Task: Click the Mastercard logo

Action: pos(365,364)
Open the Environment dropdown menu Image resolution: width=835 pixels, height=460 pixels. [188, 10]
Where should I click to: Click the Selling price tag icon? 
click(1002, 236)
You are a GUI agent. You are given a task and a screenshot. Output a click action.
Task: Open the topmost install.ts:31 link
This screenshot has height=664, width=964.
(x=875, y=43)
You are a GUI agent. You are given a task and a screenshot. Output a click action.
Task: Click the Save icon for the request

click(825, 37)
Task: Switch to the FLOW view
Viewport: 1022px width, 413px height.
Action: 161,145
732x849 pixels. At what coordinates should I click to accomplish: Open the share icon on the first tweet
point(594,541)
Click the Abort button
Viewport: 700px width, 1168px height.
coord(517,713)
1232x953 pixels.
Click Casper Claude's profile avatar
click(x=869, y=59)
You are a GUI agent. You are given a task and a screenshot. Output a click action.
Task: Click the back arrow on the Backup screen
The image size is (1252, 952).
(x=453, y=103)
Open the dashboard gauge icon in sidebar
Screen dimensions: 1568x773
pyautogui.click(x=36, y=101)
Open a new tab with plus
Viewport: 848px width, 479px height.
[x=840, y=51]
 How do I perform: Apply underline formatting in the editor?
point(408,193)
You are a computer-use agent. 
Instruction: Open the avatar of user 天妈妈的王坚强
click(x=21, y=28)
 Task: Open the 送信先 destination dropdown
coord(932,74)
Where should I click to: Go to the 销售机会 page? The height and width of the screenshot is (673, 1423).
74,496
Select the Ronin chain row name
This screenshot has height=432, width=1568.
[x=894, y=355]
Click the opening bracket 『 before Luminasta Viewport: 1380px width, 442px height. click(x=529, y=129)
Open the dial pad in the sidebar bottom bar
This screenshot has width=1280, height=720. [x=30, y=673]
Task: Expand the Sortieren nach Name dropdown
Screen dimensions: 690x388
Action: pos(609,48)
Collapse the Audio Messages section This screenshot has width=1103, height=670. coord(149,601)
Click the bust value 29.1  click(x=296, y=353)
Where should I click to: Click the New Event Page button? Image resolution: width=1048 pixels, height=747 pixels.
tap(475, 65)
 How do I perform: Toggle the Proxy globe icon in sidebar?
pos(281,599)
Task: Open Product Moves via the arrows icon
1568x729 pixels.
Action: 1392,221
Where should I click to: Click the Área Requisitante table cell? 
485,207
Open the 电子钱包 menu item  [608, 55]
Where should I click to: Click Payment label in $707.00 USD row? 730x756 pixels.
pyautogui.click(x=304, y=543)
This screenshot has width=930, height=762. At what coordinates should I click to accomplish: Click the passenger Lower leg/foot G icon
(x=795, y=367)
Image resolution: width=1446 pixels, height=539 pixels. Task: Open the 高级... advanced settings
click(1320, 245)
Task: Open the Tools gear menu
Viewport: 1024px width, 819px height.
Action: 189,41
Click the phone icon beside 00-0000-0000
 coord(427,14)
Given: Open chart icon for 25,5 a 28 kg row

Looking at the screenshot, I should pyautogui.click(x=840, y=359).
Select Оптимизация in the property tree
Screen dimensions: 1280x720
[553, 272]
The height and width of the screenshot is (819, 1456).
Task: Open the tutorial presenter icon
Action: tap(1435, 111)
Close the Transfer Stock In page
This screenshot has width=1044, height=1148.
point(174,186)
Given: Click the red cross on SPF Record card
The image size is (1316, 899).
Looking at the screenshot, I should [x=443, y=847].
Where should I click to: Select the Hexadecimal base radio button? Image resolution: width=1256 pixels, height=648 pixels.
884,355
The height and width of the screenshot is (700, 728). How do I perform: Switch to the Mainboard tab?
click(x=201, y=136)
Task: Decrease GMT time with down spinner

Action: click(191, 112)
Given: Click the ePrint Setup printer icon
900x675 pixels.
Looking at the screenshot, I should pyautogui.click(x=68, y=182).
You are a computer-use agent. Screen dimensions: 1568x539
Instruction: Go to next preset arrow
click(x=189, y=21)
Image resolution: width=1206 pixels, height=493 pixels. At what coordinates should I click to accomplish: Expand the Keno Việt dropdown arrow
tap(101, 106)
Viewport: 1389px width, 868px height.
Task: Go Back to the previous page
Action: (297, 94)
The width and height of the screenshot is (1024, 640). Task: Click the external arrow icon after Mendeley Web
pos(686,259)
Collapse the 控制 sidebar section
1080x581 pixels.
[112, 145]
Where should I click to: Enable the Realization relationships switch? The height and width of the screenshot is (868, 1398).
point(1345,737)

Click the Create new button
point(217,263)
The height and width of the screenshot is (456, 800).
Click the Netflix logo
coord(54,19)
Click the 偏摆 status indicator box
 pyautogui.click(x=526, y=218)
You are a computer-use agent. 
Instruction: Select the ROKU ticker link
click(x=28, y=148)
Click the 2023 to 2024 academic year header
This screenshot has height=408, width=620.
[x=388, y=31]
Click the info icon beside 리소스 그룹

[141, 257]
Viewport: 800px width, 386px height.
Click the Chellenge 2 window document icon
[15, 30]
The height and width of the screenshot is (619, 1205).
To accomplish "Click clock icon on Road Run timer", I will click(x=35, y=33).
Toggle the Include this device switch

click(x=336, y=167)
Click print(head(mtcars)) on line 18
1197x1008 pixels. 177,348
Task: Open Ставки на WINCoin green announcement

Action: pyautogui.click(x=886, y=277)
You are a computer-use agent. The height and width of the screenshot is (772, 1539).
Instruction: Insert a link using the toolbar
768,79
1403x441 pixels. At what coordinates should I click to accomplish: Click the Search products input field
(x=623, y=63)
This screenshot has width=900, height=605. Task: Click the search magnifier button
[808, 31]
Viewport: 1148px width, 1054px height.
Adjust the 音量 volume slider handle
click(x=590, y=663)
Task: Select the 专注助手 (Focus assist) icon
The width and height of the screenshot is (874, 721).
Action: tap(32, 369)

**REQUIRED WORK**
Figure out how many lines of the data above include "menu", then give the number and nothing more.

**SOLUTION**
3